The story @gesowan shared the other day struck a cord in me and since I didn't want to hijack his topic I will start a new one.
Me: Mid 20’s, Full time student + full time job in sales, financially independent and living firmly within my merger means.
Him: Late 20’s, Business Analyst, perpetually broke, traditionalist.
Prior to my relationship with this man, I believed that domestic violence was an extremely passionate act in that, the batterer could not think or control themselves at all during the act. I came to find out how naïve that thought was after dating a seemingly normal man for over a year.
Argument #1: Started over nothing. Really. By the end of it all, I’d had a drink poured over my head, been spat on, hit, kicked and had things thrown at me. It left me stunned to the core and it destroyed everything I’d ever felt for the guy. This first fight fit in perfectly with my idea of domestic violence at the time. Seeing that thought come to life was terrifying since it looked like the man was deranged. From beginning to end, the incident lasted approx 5hrs if not more. The following morning he woke up and acted like everything was normal while I on the other hand was emotionally and physically exhausted. I packed the few things I had at his place and went home. He later apologized profusely of course and after a few weeks we got back together even though I had not forgiven nor forgotten. I was however, alert!

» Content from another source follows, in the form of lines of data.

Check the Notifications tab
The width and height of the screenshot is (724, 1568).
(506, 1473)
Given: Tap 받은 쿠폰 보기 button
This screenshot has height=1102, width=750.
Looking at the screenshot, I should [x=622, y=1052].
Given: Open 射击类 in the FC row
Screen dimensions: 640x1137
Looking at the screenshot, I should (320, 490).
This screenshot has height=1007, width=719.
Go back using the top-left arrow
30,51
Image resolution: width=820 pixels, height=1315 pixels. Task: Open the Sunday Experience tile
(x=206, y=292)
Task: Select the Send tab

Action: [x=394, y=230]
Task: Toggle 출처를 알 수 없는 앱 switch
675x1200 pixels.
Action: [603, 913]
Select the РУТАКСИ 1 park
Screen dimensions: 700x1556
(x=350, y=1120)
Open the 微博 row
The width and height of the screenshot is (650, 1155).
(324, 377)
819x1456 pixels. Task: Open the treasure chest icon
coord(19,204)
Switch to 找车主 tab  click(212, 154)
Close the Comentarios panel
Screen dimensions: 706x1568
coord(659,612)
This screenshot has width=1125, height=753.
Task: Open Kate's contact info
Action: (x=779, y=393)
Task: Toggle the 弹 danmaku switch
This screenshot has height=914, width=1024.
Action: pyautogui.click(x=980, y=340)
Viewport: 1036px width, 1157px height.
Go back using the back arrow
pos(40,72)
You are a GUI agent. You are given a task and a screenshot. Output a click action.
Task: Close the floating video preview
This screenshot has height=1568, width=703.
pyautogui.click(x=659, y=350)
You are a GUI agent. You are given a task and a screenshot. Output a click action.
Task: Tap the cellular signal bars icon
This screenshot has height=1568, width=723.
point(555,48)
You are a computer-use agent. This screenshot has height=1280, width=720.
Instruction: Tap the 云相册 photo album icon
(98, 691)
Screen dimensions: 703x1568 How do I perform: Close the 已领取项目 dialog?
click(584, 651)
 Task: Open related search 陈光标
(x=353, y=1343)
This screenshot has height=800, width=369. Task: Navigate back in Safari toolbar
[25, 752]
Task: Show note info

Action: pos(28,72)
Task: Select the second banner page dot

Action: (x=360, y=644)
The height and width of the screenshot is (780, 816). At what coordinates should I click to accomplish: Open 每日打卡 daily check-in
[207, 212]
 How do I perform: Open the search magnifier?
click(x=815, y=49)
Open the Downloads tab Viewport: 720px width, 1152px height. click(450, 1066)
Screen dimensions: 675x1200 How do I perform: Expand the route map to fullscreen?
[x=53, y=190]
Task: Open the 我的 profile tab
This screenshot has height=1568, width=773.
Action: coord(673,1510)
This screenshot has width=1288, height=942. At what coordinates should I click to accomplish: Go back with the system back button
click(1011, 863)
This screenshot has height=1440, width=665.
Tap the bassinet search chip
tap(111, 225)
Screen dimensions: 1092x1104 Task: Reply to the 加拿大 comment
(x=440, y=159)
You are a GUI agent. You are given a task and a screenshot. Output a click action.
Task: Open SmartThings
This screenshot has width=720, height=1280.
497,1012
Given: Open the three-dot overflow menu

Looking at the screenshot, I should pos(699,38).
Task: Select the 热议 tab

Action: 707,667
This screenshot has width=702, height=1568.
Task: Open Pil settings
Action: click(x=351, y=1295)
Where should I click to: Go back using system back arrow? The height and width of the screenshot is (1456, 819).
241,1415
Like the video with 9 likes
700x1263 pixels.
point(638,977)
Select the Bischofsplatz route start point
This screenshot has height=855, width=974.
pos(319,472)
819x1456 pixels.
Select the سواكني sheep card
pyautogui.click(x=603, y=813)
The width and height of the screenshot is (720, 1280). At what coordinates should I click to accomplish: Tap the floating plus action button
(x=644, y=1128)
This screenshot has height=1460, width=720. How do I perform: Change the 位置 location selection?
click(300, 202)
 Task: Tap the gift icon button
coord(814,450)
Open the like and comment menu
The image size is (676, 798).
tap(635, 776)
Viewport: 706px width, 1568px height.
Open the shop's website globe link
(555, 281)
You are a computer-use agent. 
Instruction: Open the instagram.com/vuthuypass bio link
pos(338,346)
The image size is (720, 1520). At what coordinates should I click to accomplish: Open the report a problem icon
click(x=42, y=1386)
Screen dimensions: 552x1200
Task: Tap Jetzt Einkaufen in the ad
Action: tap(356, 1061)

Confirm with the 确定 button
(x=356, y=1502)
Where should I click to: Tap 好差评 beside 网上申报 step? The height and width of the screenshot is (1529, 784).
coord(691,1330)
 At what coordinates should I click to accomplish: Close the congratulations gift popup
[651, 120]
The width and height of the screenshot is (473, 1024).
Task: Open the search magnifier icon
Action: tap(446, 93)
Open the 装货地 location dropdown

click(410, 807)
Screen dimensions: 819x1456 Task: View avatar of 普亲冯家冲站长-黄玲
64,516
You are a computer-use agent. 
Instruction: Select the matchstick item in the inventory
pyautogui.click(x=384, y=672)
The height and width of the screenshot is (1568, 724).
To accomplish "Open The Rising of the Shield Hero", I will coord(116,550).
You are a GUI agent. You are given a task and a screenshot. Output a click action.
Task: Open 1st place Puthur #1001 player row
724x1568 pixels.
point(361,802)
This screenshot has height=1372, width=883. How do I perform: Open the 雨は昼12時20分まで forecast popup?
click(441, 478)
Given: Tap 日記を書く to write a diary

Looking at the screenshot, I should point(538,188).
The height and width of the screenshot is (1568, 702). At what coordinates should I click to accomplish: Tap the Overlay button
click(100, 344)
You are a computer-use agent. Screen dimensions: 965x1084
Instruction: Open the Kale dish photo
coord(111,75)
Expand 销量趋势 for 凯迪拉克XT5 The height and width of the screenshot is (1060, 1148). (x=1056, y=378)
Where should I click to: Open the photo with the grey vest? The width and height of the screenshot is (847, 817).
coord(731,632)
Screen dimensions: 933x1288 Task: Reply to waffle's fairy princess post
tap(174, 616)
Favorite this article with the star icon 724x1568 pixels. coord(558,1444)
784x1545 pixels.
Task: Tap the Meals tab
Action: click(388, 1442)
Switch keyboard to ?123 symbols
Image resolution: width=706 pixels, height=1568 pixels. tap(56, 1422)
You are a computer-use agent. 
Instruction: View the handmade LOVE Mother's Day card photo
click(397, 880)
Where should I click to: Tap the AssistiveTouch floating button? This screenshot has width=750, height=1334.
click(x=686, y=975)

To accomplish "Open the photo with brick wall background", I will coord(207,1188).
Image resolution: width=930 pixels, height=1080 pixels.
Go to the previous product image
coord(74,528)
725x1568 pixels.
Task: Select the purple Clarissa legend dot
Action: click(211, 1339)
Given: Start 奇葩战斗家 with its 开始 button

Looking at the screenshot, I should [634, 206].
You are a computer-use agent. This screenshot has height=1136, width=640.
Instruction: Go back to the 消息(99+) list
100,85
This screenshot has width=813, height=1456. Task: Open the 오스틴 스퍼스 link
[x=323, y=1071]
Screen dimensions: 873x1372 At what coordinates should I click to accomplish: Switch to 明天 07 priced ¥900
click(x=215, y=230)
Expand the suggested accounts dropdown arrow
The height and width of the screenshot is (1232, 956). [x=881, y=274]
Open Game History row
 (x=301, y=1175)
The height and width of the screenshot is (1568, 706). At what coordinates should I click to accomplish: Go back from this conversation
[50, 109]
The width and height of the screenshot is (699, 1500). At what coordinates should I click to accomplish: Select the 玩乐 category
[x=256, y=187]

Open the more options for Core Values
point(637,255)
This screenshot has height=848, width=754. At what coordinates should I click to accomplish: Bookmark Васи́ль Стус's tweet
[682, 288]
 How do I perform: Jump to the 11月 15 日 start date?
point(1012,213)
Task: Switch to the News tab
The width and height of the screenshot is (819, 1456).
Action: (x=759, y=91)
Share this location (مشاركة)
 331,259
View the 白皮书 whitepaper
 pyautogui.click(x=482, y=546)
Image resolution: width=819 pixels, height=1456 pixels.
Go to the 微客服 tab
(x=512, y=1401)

Argument #2: Came about two months later and it started because of his insecurities about my male friends. I tried to avoid it but I couldn’t. There was no stopping the guy when he was on the war path. This time though, I was not going to be a mere punching bag so I started hitting him back … only I was fighting like a girl, punches landing everywhere they might. After a few of those the guy had the presence of mind to say …
“Hit where it won’t show!”
All this while he was pounding my head on the floor! Surely, the man was this close to killing me yet he wanted me to avoid his face!? Well, the moment he brought his precious face close I took a nice big bite of his lip and held on. That fight ended with him rushing to look at the damage in the bathroom mirror while asking me how he was going to go to work the following Monday.
I can’t say that was my finest moment but that was the last moment for me with him.
Now you ask why wait until the second incident to leave him? It wasn’t for his money since he was always broke and the extra-curricular activities were just okay so no, it wasn’t that either. I also had other men who were interested in me at the time so I wasn’t in a “desperate” position. I think I was stupefied by the absurdity of the whole situation. For some time I felt like I was having an out of body experience. This was a man I’d thought I loved and he had not only beaten me up while leaving my face intact (that still amazes me) but he also poured a drink on me and spat on me and yet expected me to love him! That was just too damn fascinating, I just had to stay a while and study the “case”.
The sad thing is man’s parents were present during the initial part of the first incident and neither one tried to intervene. The mom witnessed her son abusing someone’s daughter yet she had the audacity to call me numerous times begging me to give her son more time. She’d tell me that these things happen (not in my family they don't) and say that he was trying so hard to be better man. All I knew was that if I ended up married into that family I would be very much alone and very dead, very soon. The man is married now and each time I read a DV story I wonder how his wife is faring.